Documentation

Understanding Credit Usage for High-Volume API Requests

How credits add up in high-volume scenarios and best practices to avoid unexpected charges.

When running large API requests — searching for employees, enriching lead lists, or pulling records across companies — credits can add up faster than expected. This guide explains how usage is calculated and how to stay in control.

How credits add up

Some endpoints (like Person Search or Employee Listing) charge per result returned, not per call. For example:

  • 1 API call returning 100 employees
  • At 3 credits per result
  • = 300 credits used in a single call

This is expected behavior, but it can catch you off guard if you're not accounting for your default page_size.
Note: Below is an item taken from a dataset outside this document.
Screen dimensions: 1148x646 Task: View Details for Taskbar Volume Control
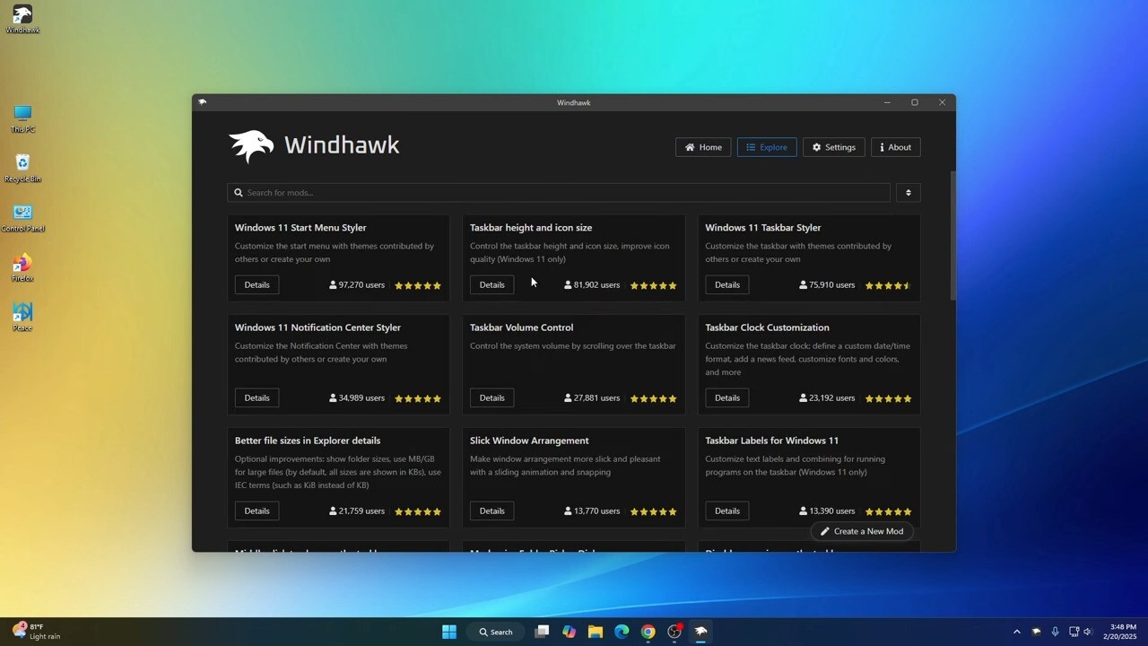491,397
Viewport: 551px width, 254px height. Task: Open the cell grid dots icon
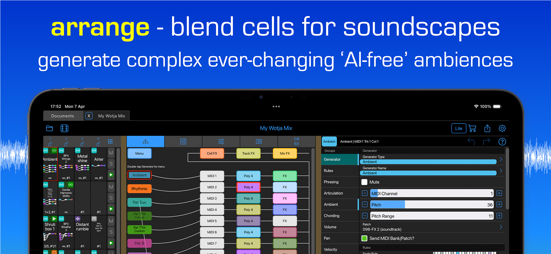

Best practices to prevent unexpected charges

1. Set page_size to control volume

By default, page_size is 100 — meaning up to 100 records could be returned per call. Set a smaller value to limit cost:

{
  "page_size": 25
}
json

Using page_size of 10, 25, or 50 is ideal for testing in smaller chunks.

2. Avoid duplicate or repeated calls

Each API call is charged separately, even with the same parameters. Examples to watch out for:

  • Running the same role or person search query more than once
  • Repeating a company profile lookup during troubleshooting

Each call deducts credits based on results returned.

3. Review your usage logs

If you notice a larger credit drop than expected, contact us at [email protected] — we can review your recent usage logs and help clarify what happened.

Common credit usage triggers

FactorImpact
High page_sizeMore results returned per call
Per-result billingCharges increase with result volume
enrich_profiles enabledAdds credits per returned record
Repeated callsEach is billed separately

If you're working on backend automation or scaling API calls, test with smaller datasets first to keep per-call credit usage predictable.